Goal of the exercise: An exact copy of all entries is required.

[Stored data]

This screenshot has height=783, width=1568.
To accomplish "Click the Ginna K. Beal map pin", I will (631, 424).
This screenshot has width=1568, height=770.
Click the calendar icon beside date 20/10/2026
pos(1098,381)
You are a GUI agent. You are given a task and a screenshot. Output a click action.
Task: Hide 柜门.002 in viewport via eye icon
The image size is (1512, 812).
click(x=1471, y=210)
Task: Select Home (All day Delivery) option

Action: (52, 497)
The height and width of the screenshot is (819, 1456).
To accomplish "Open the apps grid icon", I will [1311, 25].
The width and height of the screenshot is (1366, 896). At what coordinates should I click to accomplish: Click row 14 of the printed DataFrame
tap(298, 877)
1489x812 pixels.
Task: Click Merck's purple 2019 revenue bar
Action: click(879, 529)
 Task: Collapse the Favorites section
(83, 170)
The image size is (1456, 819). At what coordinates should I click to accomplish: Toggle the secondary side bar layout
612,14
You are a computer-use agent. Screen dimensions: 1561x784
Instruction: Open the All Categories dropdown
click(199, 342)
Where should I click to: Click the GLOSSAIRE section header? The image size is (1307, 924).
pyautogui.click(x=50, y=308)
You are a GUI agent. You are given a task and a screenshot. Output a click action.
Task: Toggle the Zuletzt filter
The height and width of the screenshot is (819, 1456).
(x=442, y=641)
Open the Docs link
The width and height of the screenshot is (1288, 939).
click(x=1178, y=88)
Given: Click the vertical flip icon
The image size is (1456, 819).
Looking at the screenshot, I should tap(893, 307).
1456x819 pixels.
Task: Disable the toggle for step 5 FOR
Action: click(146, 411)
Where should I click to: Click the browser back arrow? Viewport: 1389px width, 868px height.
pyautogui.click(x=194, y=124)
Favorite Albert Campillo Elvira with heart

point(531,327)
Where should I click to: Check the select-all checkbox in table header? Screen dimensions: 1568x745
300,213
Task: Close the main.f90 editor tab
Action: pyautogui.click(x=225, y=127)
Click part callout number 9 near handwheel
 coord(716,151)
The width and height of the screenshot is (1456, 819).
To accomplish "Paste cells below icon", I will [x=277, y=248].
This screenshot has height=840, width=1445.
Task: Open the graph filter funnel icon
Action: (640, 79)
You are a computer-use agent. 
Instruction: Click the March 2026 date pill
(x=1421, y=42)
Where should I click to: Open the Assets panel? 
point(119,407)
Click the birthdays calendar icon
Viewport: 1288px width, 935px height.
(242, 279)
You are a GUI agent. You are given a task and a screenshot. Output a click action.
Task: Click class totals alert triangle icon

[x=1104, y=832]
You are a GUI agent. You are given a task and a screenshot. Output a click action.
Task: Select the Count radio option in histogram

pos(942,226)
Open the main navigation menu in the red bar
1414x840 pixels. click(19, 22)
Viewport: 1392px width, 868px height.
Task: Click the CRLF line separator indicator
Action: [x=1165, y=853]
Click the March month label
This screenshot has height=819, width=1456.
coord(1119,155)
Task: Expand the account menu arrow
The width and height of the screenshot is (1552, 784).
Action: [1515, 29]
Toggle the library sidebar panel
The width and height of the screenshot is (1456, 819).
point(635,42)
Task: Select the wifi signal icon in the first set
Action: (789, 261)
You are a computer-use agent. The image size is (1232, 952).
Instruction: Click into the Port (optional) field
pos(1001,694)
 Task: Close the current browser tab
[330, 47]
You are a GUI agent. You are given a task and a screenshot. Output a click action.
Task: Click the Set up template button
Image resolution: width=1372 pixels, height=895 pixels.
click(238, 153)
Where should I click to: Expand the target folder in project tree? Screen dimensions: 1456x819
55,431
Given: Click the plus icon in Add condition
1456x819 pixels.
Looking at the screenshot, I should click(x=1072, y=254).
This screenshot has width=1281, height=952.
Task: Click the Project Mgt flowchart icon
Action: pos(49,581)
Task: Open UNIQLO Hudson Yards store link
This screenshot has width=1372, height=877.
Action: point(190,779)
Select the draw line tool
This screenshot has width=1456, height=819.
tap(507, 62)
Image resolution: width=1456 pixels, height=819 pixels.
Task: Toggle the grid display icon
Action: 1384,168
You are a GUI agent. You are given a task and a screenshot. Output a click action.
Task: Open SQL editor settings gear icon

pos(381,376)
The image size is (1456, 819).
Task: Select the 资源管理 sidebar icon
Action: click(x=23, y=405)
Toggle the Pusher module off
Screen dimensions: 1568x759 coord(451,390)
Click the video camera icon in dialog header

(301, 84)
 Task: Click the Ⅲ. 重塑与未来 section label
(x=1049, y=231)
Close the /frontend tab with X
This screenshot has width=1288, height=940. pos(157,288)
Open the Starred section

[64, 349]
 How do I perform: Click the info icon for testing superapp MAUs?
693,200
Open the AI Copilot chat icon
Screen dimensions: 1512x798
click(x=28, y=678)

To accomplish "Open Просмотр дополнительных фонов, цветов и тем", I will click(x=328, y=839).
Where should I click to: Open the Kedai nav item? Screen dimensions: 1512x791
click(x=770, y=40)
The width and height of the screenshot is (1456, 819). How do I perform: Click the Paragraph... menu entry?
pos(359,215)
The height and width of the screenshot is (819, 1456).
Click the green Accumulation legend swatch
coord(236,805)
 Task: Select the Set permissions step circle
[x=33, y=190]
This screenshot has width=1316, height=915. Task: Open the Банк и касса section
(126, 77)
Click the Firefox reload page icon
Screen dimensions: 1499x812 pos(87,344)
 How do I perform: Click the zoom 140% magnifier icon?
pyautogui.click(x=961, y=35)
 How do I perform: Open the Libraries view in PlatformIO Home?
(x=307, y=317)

Written response:
This screenshot has height=783, width=1568.
To accomplish "Click the Ginna K. Beal map pin", I will (631, 424).
This screenshot has width=1568, height=770.
Click the calendar icon beside date 20/10/2026
pos(1098,381)
You are a GUI agent. You are given a task and a screenshot. Output a click action.
Task: Hide 柜门.002 in viewport via eye icon
The image size is (1512, 812).
click(x=1471, y=210)
Task: Select Home (All day Delivery) option

Action: (52, 497)
The height and width of the screenshot is (819, 1456).
To accomplish "Open the apps grid icon", I will [1311, 25].
The width and height of the screenshot is (1366, 896). At what coordinates should I click to accomplish: Click row 14 of the printed DataFrame
tap(298, 877)
1489x812 pixels.
Task: Click Merck's purple 2019 revenue bar
Action: click(879, 529)
 Task: Collapse the Favorites section
(83, 170)
The image size is (1456, 819). At what coordinates should I click to accomplish: Toggle the secondary side bar layout
612,14
You are a computer-use agent. Screen dimensions: 1561x784
Instruction: Open the All Categories dropdown
click(199, 342)
Where should I click to: Click the GLOSSAIRE section header? The image size is (1307, 924).
pyautogui.click(x=50, y=308)
You are a GUI agent. You are given a task and a screenshot. Output a click action.
Task: Toggle the Zuletzt filter
The height and width of the screenshot is (819, 1456).
(x=442, y=641)
Open the Docs link
The width and height of the screenshot is (1288, 939).
click(x=1178, y=88)
Given: Click the vertical flip icon
The image size is (1456, 819).
Looking at the screenshot, I should tap(893, 307).
1456x819 pixels.
Task: Disable the toggle for step 5 FOR
Action: click(146, 411)
Where should I click to: Click the browser back arrow? Viewport: 1389px width, 868px height.
pyautogui.click(x=194, y=124)
Favorite Albert Campillo Elvira with heart

point(531,327)
Where should I click to: Check the select-all checkbox in table header? Screen dimensions: 1568x745
300,213
Task: Close the main.f90 editor tab
Action: pyautogui.click(x=225, y=127)
Click part callout number 9 near handwheel
 coord(716,151)
The width and height of the screenshot is (1456, 819).
To accomplish "Paste cells below icon", I will [x=277, y=248].
This screenshot has height=840, width=1445.
Task: Open the graph filter funnel icon
Action: (640, 79)
You are a computer-use agent. 
Instruction: Click the March 2026 date pill
(x=1421, y=42)
Where should I click to: Open the Assets panel? 
point(119,407)
Click the birthdays calendar icon
Viewport: 1288px width, 935px height.
(242, 279)
You are a GUI agent. You are given a task and a screenshot. Output a click action.
Task: Click class totals alert triangle icon

[x=1104, y=832]
You are a GUI agent. You are given a task and a screenshot. Output a click action.
Task: Select the Count radio option in histogram

pos(942,226)
Open the main navigation menu in the red bar
1414x840 pixels. click(19, 22)
Viewport: 1392px width, 868px height.
Task: Click the CRLF line separator indicator
Action: [x=1165, y=853]
Click the March month label
This screenshot has height=819, width=1456.
coord(1119,155)
Task: Expand the account menu arrow
The width and height of the screenshot is (1552, 784).
Action: [1515, 29]
Toggle the library sidebar panel
The width and height of the screenshot is (1456, 819).
point(635,42)
Task: Select the wifi signal icon in the first set
Action: (789, 261)
You are a computer-use agent. The image size is (1232, 952).
Instruction: Click into the Port (optional) field
pos(1001,694)
 Task: Close the current browser tab
[330, 47]
You are a GUI agent. You are given a task and a screenshot. Output a click action.
Task: Click the Set up template button
Image resolution: width=1372 pixels, height=895 pixels.
click(238, 153)
Where should I click to: Expand the target folder in project tree? Screen dimensions: 1456x819
55,431
Given: Click the plus icon in Add condition
1456x819 pixels.
Looking at the screenshot, I should click(x=1072, y=254).
This screenshot has width=1281, height=952.
Task: Click the Project Mgt flowchart icon
Action: pos(49,581)
Task: Open UNIQLO Hudson Yards store link
This screenshot has width=1372, height=877.
Action: point(190,779)
Select the draw line tool
This screenshot has width=1456, height=819.
tap(507, 62)
Image resolution: width=1456 pixels, height=819 pixels.
Task: Toggle the grid display icon
Action: 1384,168
You are a GUI agent. You are given a task and a screenshot. Output a click action.
Task: Open SQL editor settings gear icon

pos(381,376)
The image size is (1456, 819).
Task: Select the 资源管理 sidebar icon
Action: click(x=23, y=405)
Toggle the Pusher module off
Screen dimensions: 1568x759 coord(451,390)
Click the video camera icon in dialog header

(301, 84)
 Task: Click the Ⅲ. 重塑与未来 section label
(x=1049, y=231)
Close the /frontend tab with X
This screenshot has width=1288, height=940. pos(157,288)
Open the Starred section

[64, 349]
 How do I perform: Click the info icon for testing superapp MAUs?
693,200
Open the AI Copilot chat icon
Screen dimensions: 1512x798
click(x=28, y=678)

To accomplish "Open Просмотр дополнительных фонов, цветов и тем", I will click(x=328, y=839).
Where should I click to: Open the Kedai nav item? Screen dimensions: 1512x791
click(x=770, y=40)
The width and height of the screenshot is (1456, 819). How do I perform: Click the Paragraph... menu entry?
pos(359,215)
The height and width of the screenshot is (819, 1456).
Click the green Accumulation legend swatch
coord(236,805)
 Task: Select the Set permissions step circle
[x=33, y=190]
This screenshot has width=1316, height=915. Task: Open the Банк и касса section
(126, 77)
Click the Firefox reload page icon
Screen dimensions: 1499x812 pos(87,344)
 How do I perform: Click the zoom 140% magnifier icon?
pyautogui.click(x=961, y=35)
 How do I perform: Open the Libraries view in PlatformIO Home?
(x=307, y=317)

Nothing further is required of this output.